I was very deep in the education space and this was especially true there, you had to follow established teaching curriculums and you had to do everything a certain way. Get your student teaching hours in, and there was very little path to step away and to do something entrepreneurial and you were always frowned upon for that.

People who wanted to try different ways of educating kids, all these different things so, and then to realize I’m just not satisfied here at school doing what I’m doing. Oh no, by the way, I have a part time job as a web developer, maybe I should do that and then like this flood of people saying what are you doing? Even the girl I was dating at the time, she’s like if you drop the major, I think we would have to break up. That’s just ridiculous right?

Chris Badgett: Crabs climbing out a barrel.

Ken Wallace: Yeah, and then so like it just got to the point one day. I remember, I don’t know if you remember, I don’t know how old you are.

Chris Badgett: I’m 40.

Ken Wallace: Okay, so I’m 41. There used to be a site called excited.com and Excited had a job board, Excite Jobs and so I was just fed up one day and I just wanted to see if there is a job doing what I was doing with better hours in the town, the college town that I was in. It was just a part time job and I accidentally stumbled upon full time job listings for doing what I was doing for part time work just to make my rent while I was a music education major. The reason I chose music education was because at University of Illinois, it was 100% job placement rate and growing up so poor, that was amazingly important and like my high school band director, he got out of college making $25,000 a year. Me, my mom never made more than $12,000 a year and so that was just amazing, like $25,000 for one person? Yeah, it’s just like the jackpot, right? I was just, that was my path and so I was just looking for a better job so I can pay rent while I’m getting my education degree.

I go on Excite jobs and for exactly what I’m doing part time, the starting pays $40,000. It’s just like an epiphany, like this thing that I do on the side just to make rent, that I love a lot more than my actual major, I love it a lot more than teaching kids. I love it. I mean, I just love the work. You mean people are paying more for these kinds of jobs, right?

Chris Badgett: Since society started validating it.

Ken Wallace: Well, my society didn’t. The circle I was in didn’t, and it became clear that wait a minute, my path is a little different here. There are other paths and then so I left school, I never completed that degree. I left. I went away to pursue that career. Well, in that career still, I’m being held back by these thoughts of entrepreneurs not to be trusted, but I just happened to find a job path that was better than the factory or the music teacher or the farmer, right? I still didn’t have this knowledge that you could start a business until I started talking to the CEO of that company, and I got to learn, I got to go to meetings with CEOs of Fortune 500 companies.

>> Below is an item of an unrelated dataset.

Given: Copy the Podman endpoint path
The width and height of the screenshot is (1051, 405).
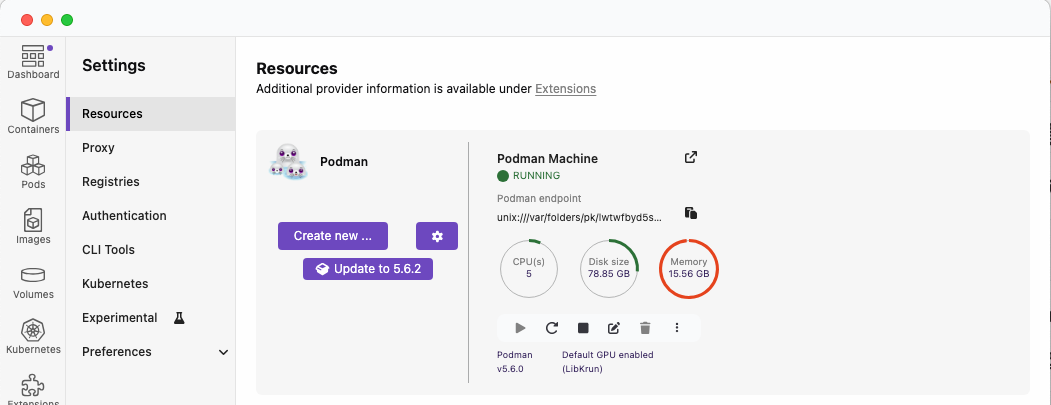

Chris Badgett: Was that like a mentoring relationship? What would you call that?

Ken Wallace: Not on purpose, not on purpose.

Chris Badgett: Just reaching outside, reaching out?

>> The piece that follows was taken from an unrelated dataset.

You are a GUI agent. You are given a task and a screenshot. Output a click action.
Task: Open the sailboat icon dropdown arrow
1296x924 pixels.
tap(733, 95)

Ken Wallace: Yeah, me asking a lot of questions and him just having a huge ego and he just loved when people asked him questions and he felt smart. That was a jerk, right? It was like huge ego and he just loved it when people put him on on a mentor role, right? I found that he wasn’t coloring as answers. He was just eager to answer because that made him feel smart, but he was still giving me great advice on marketing and business and entrepreneurship and stuff I’d never known about.

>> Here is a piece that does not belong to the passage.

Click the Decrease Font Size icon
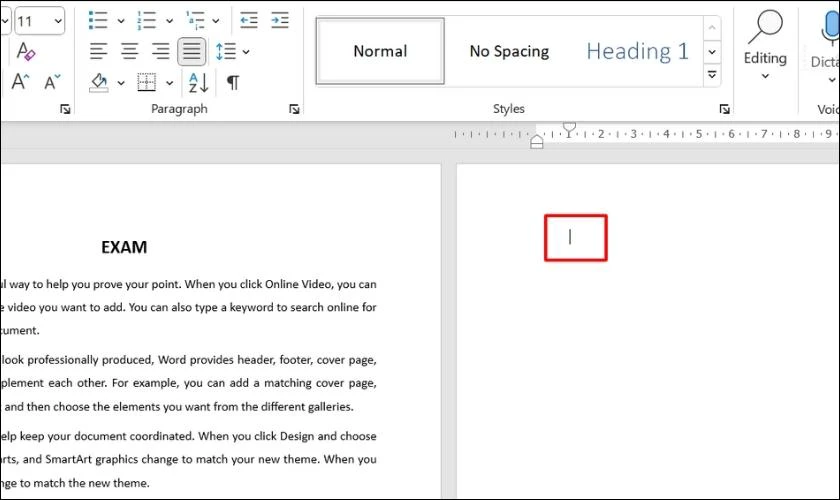Viewport: 840px width, 500px height. coord(52,82)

Then so I just decided one day that wow., entrepreneurship is actually a thing that you can do and give your family a good life, not be looked down upon, feel good about yourself, feel like you’re actually helping the world.

Anyway, it’s a long way to answer your question. I think it’s just most people aren’t entrepreneurs. Most people are going to tell their kids, tell their friends to do the thing that most people are doing and that’s kind of the way humans are wired probably for a survival mechanism. Stay in the school of fish. I just think that’s the way that happens where the first time you walk into a conference, whatever the conference is, it happens to so many first time conference goers, you walk in the room and you start talking to people, maybe you go to lunch with some people and you’re like, wow, these are my people. I finally found my people. They’re all in a room together. I’m not weird. They’re all weird like that. They’re all just like me. These people are successful doing the thing I’m aspiring to do and it’s like it’s a whole paradigm shift that just changes your context and there’s just no going back after that.

Yeah, Mastermind groups are a way to take that feeling when you go to a conference for example of those are my people, like especially me living here in the Midwest surrounded by farms and factories and steel mills and whatever and to have that feeling all year long though, so I’m here in like an entrepreneurship desert working in my basement, like literally, you can see my basement and I can go and have a Mastermind group call with other entrepreneurs. It doesn’t matter that my community is not filled like Silicon Valley, I can’t just walk down the street and run into 16 other entrepreneurs. I can just get on Skype or Zoom or whatever and have a conversation with them. It’s a magical, powerful thing that’s going on right now that even 10 years ago, it was really a tough thing to get in touch with other entrepreneurs.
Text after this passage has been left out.